GPU: Nvidia RTX 2060, learning rate: generator - 0.0002, discriminator - 0.00005, alpha: 0.2, beta: 0.5

The macaw dataset was scraped from Google Images using the search terms “red macaw” and filtered by “photography” and the color “red”. 923 images were used to train the model after eliminating anomalous images and rough cleaning of the raw dataset. The model seemingly had issues understanding the intricate details of the macaw face. General color patterns and a broad comprehension of the shape of macaws were evident in the generated output. Tinkering with hyperparameters proved little to no effect for improving the results, and additional data would be needed to provide better context to the model.

The Dataset

This dataset consists of 981 psychedelic artwork images from Google Images.

Training process

GPU: Nvidia RTX 2060, learning rate: generator - 0.0002, discriminator - 0.00005, alpha: 0.2, beta: 0.5

The psychedelic dataset was collected through scraping Google Images using the search terms “psychedelic artwork”; 981 images were obtained.
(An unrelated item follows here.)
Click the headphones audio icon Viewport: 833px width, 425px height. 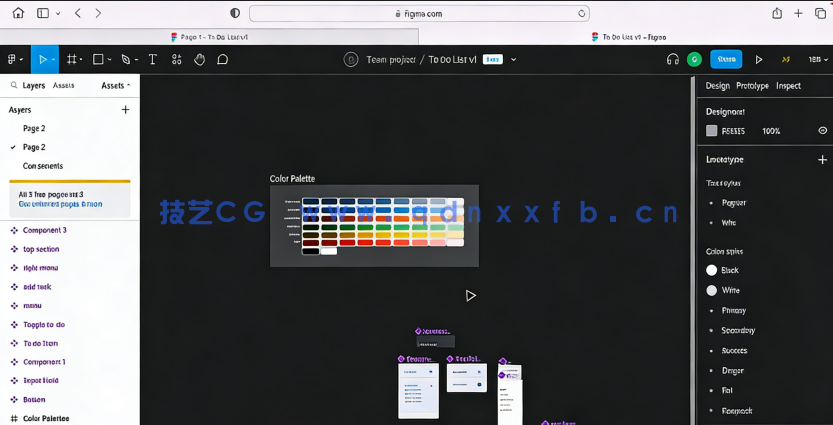(672, 60)
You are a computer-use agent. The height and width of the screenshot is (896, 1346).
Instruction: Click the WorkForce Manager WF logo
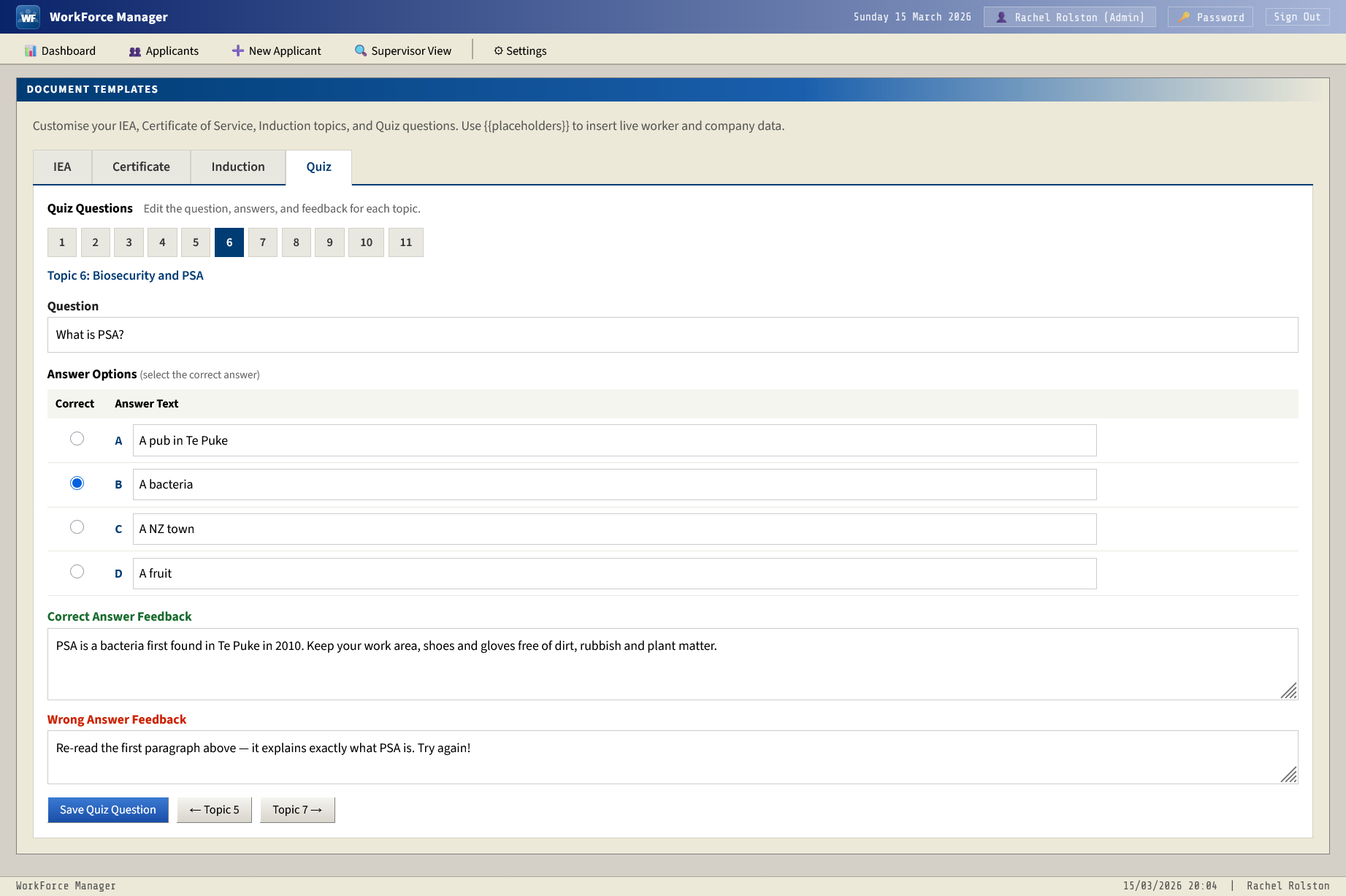[x=28, y=16]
Initially, the model seemed to show promise, but eventually ended in mode collapse over a number of epochs. The model was able to gain a general understanding of the number of colors intrinsic to psychedelic artwork, but due to the data being diverse and containing intricate patterns the model was unsuccessful at establishing any patterns or shapes. It would be interesting to try a larger dataset to see how our results would improve. Also, narrowing down to a specific type of psychedelic artwork may have proven useful.